Witty and dazzling as it may be, BBC’s Sherlock isn’t simply a clever unlocking of Conan Doyle’s seemingly rigid original. The ferrying of Sherlock Holmes through time and quickening his Victorian soul is a resounding success on the front of sheer entertainment, but also a subtle, and often subversive, commentary on the salient issues of the current moment. Take your pick. Modern technology and its influence on people’s lives? Check. The painful process of acceptance of homosexuality as variant of norm? Oh yes. The state of political affairs? Even that…

But here comes the most important kind of compelling magic of Sherlock: as the series progresses, it becomes more and more obvious that the ciphers of the plot, in all their witty, sparkly brilliance, are secondary to the cipher of the main character.
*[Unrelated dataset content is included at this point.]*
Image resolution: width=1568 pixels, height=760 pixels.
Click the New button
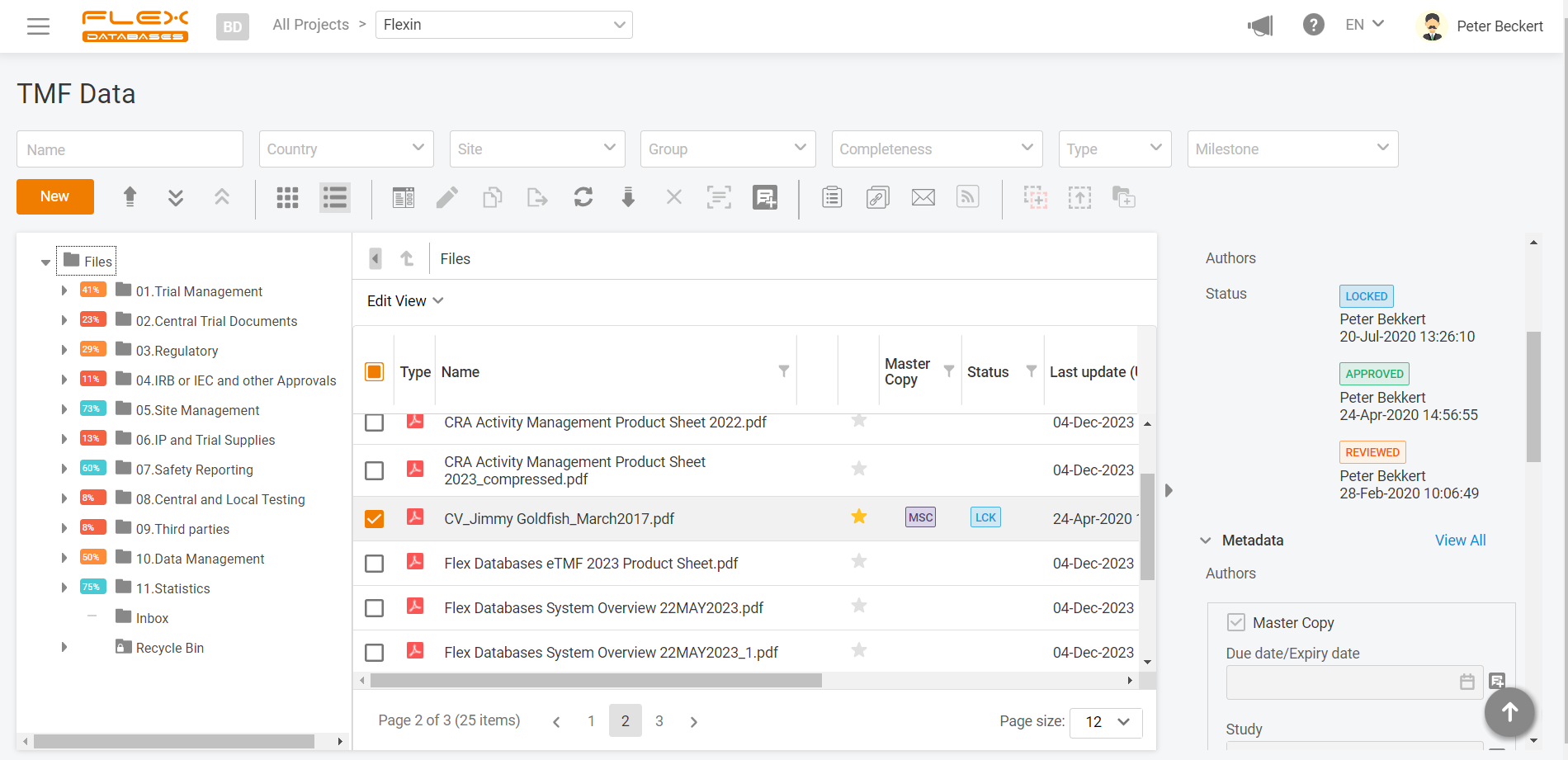click(54, 196)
The sleuthing stories are transport; Sherlock Holmes is the one being solved. He seems fairly obvious in the beginning – a brilliant mind, “a high-functioning sociopath”, his fancy tickled by detective work and his underfed, infantile ego touchingly visible. But enter John Watson, the limping military angel, the unlocker, and Sherlock’s hermetic heart is warmed and unsealed, allowing the contradictions in him to bloom openly—and all the more violently for that. We, in turn, are given to the torment of guessing, of choosing sides, of merging the impossible opposites within him, to turning him this way and that, to trying him on. Who is he? The answer—even as we assail, without success, the creators of the show for the original meaning—is to be found nowhere but within ourselves, and that truly pushes Sherlock up through the clouds of entertainment and into the stratosphere of real art.
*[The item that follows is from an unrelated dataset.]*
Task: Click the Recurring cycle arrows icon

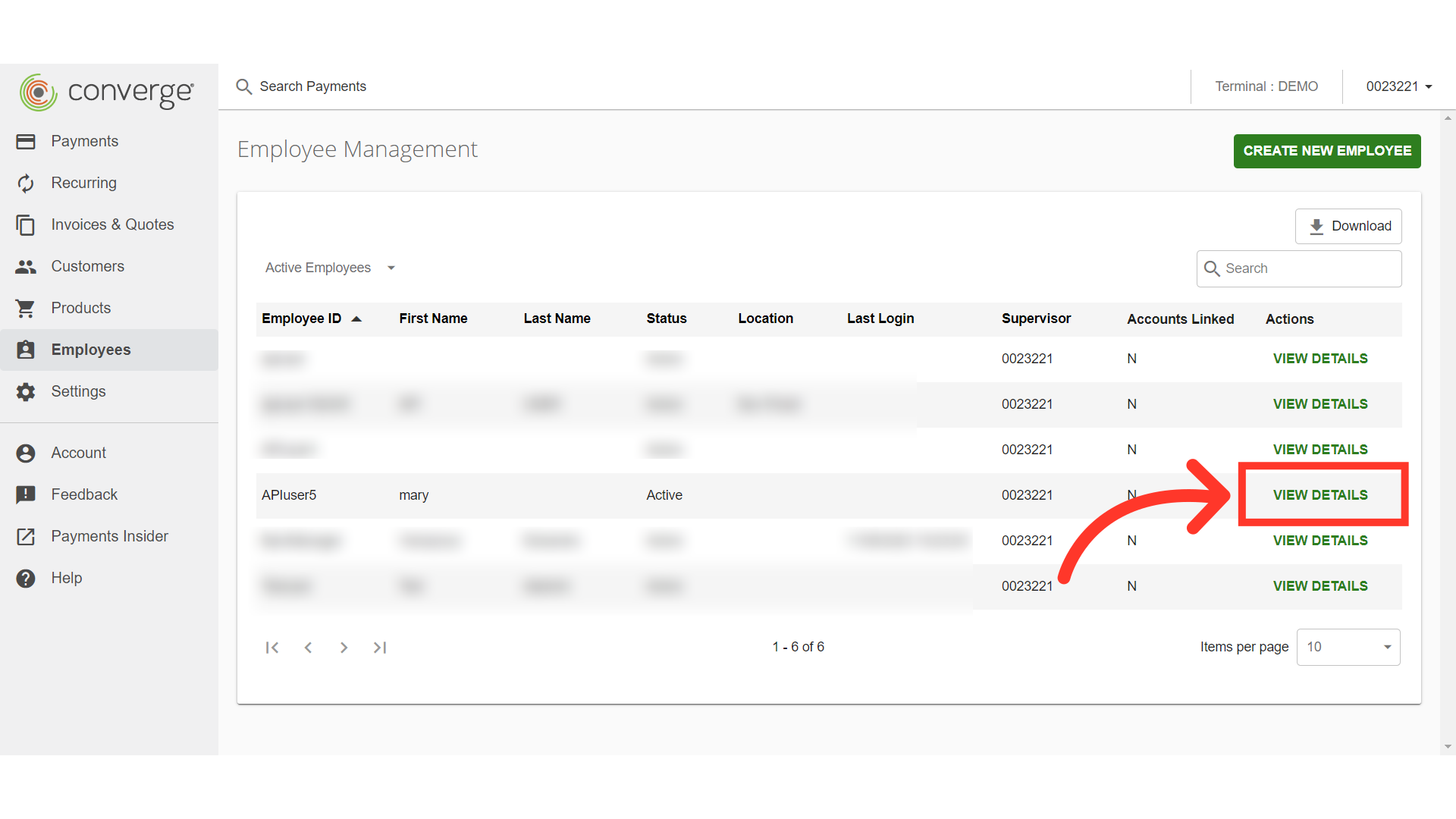Action: [26, 184]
What can be deduced, though, is the properties of Sherlock’s character that make him so irresistible, and at times a train wreck impossible to take one’s eyes off. He is Janus, a two-faced deity of beginnings and transitions, a dissonant violin, a contradiction pleading to be resolved. A genius, yet an idiot. A loved one—and a child. Damaged and brilliant, a blushing virgin and an ultimate calculating – also self-calculating – machine. Lacking in normalcy of feelings yet clearly very emotional. We almost want to ask – good or bad? Angel or demon? Either way, his contradictory, unstable and essentially mythical nature, apart from being the perfect vehicle for the story, makes him relevant to our own internal quandaries—we, after all, would never wish for answers to questions that have nothing to do with ourselves.

…The BBC series has taken off not because it’s Holmes, but because of the way it’s done—while brilliantly written and providing immense entertainment value, it is also a perfect mythological trap, an extremely ambiguous and gripping story of a human heart’s progress.